> _Given entries_:
-.-.-

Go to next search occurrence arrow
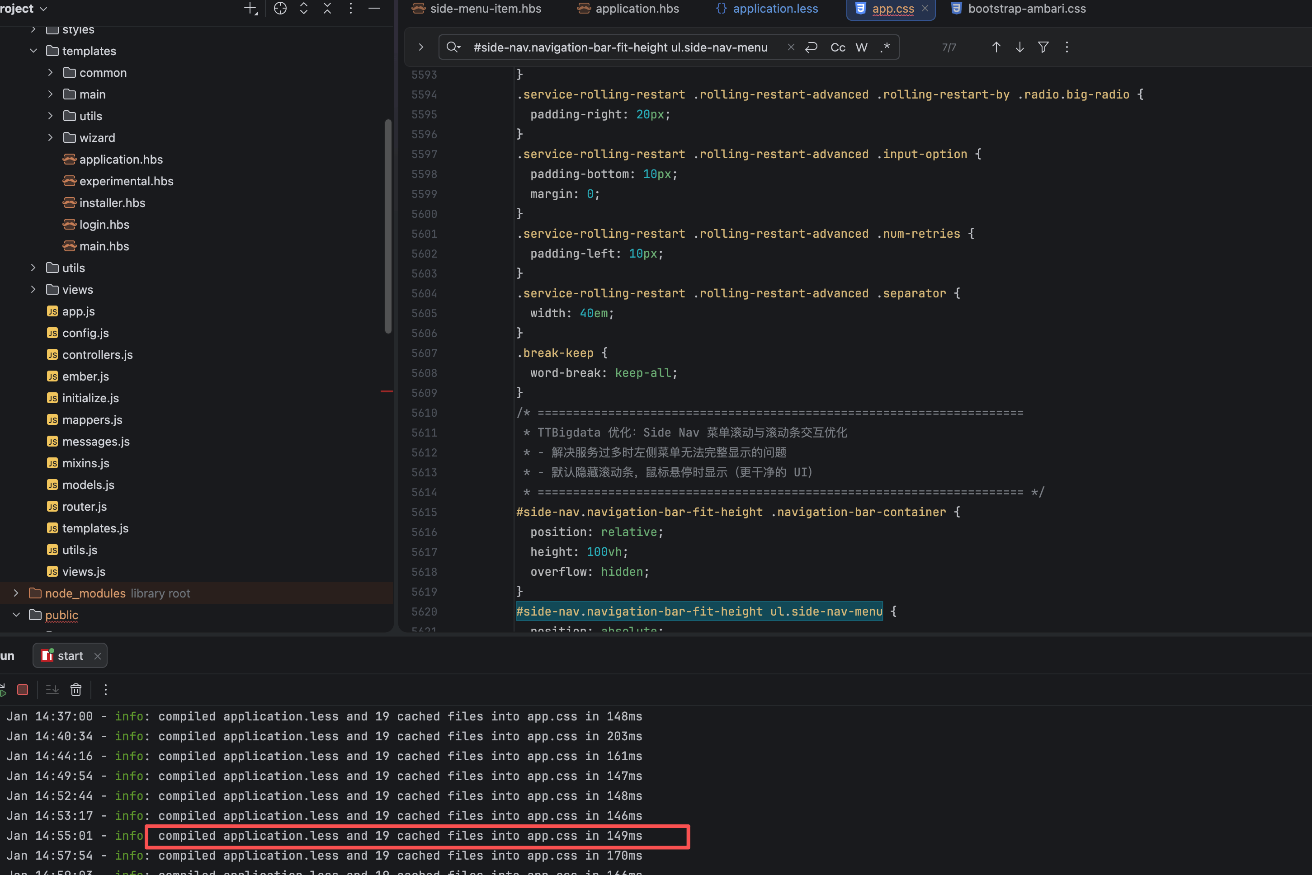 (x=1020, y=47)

-.-.-

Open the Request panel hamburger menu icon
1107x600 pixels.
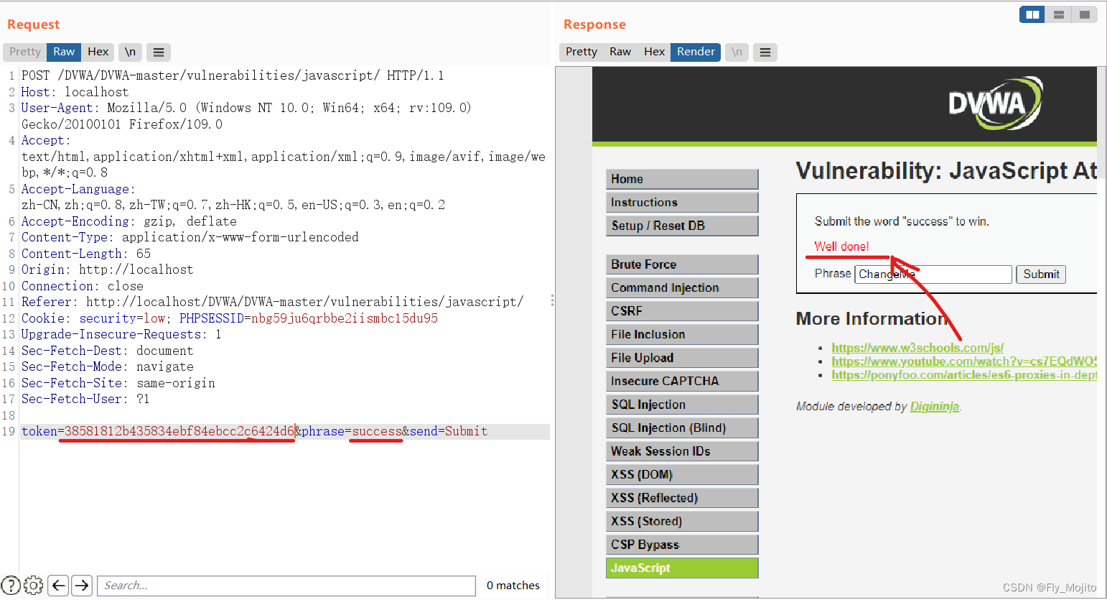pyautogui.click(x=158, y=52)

-.-.-

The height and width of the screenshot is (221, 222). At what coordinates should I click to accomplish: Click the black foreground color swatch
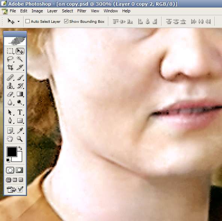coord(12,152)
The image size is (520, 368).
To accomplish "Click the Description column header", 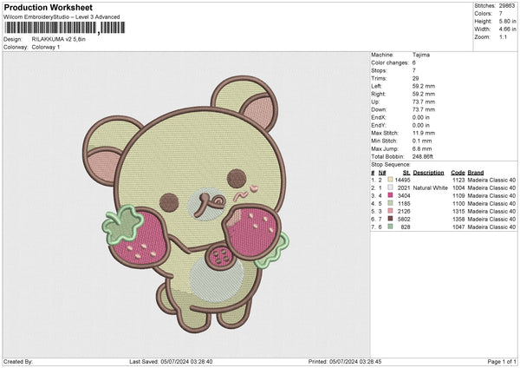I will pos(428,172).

-.-.-

> _Exercise objective_: Rewrite the listing from the line with "The height and" up to and including the line with "coord(12,152)", changing "foreground" to "background" and keeping everything else the same, and leave out the pictures.

> _Expected output_:
The height and width of the screenshot is (221, 222). At what coordinates should I click to accomplish: Click the black background color swatch
coord(12,152)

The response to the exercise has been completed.